Protection of vulnerable groups and the disclosure of criminal information: our response to consultation
Scottish Government response to the consultation report on the Protection of Vulnerable Groups and Disclosure of Criminal Information.
Chapter 3 – Next steps
3.1 Programme for Government 2018‑19
The Scottish Government's Programme for Government 2018‑19 announced our intention to bring forward the Disclosure (Scotland) Bill, which was introduced to Parliament on 12 June 2019. The Bill will make amendments to the Protection of Vulnerable Groups (Scotland) Act 2007 and Part 5 of the Police Act as it applies in Scotland to support the modernisation of the policy design of the disclosure system. It will continue to balance safeguarding and proportionality, and provide a disclosure regime in Scotland that is more responsive to the needs of stakeholders.
As set out in the Government response, the Bill contains proposals to simplify our current disclosure regime, while maintaining the right balance between strengthened safeguarding and helping people with convictions move on from their past. We will provide a digital way to access disclosures that is more responsive to Scotland's people.
The Programme for Government 2018-19 was published to the Scottish Government website at: https://www.gov.scot/programme-for-government/. The Disclosure (Scotland) Bill can be found on the Scottish Parliament website.
3.2 Links with other legislation
Scottish Government policy officials from Justice, Youth Justice and Disclosure Scotland have worked closely together in all aspects of amending the disclosure regime in pursuit of a broader vision. The current proposals in the Management of Offenders (Scotland) Bill will significantly shorten disclosure periods for almost all sentences. Thepolicy intention set out in that Bill is to reduce the period of disclosure for custodial sentences up to and including 48 months. This will have a positive impact on disclosure users whether they be adults or children as convictions will be spent sooner, meaning that minor convictions are less likely to be disclosed on the basic disclosure. The reforms will also mean that applicants for higher level disclosures will be able to make the application to a sheriff sooner in those cases where the individual has a conviction for an offence included on List B.
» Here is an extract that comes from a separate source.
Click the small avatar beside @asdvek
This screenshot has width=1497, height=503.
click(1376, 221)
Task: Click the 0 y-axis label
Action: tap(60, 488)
The Age of Criminal Responsibility (Scotland) Bill as passed in Parliament on 7 May 2019 proposes to increase that age from eight to 12, meaning that there can be no convictions (in practical terms this refers to offence grounds being found proved by a Children's Hearing) recorded before that. This builds on the change made in the Criminal Justice and Licensing (Scotland) Act 2010 which ended the possibility of children under 12 being prosecuted for offending behaviour. Disclosure of any behaviour from before the age of criminal responsibility would only be possible after the independent review of the police decision to include it, and where the disclosure subject has the opportunity to respond to the police information before it is disclosed to another party, such as an employer.
The policy ideas proposed in the consultation are fully in keeping with the wider Government strategy to improve the disclosure system and the justice system generally for both children and adults. They must be seen in this context. The review contains proposals that, if enacted, would represent a transformational improvementin the position of young people and adults.
Taken together, these changes show how this Government has embarked on a steady progression of reforms that have sought to engage the public, and key professional concerns, at all stages. We are committed to policies that balance public protection with the right to forget past offences so that everyone in Scotland has the possibility of contributing to the wellbeing and development of our nation.
3.3 Stakeholder engagement
Our consultation paper, the responses to it and this response are only the start of the process of involving those with an interest in our proposals and their continued development. We will make sure that there are opportunities to engage further with users and practitioners as the Bill passes through Parliament. The Scottish Parliament's consideration of the Disclosure Bill will be accompanied by thorough scrutiny including drawing on the expertise of those already involved in the system.
Disclosure Scotland will continue to engage with stakeholders on fees, transitional arrangements, delivery of the changes and digital delivery to ensure it is delivered effectively and efficiently.
As touched on above and detailed in the consultation, Disclosure Scotland has made a commitment to providing more guidance and training. We are continually engaging with stakeholders to develop guidance and training that meets user needs and welcome respondents' views on how this can be achieved.
This commitment to providing improved resources to support stakeholders is one that will continue as we transition to a refreshed disclosure system and beyond.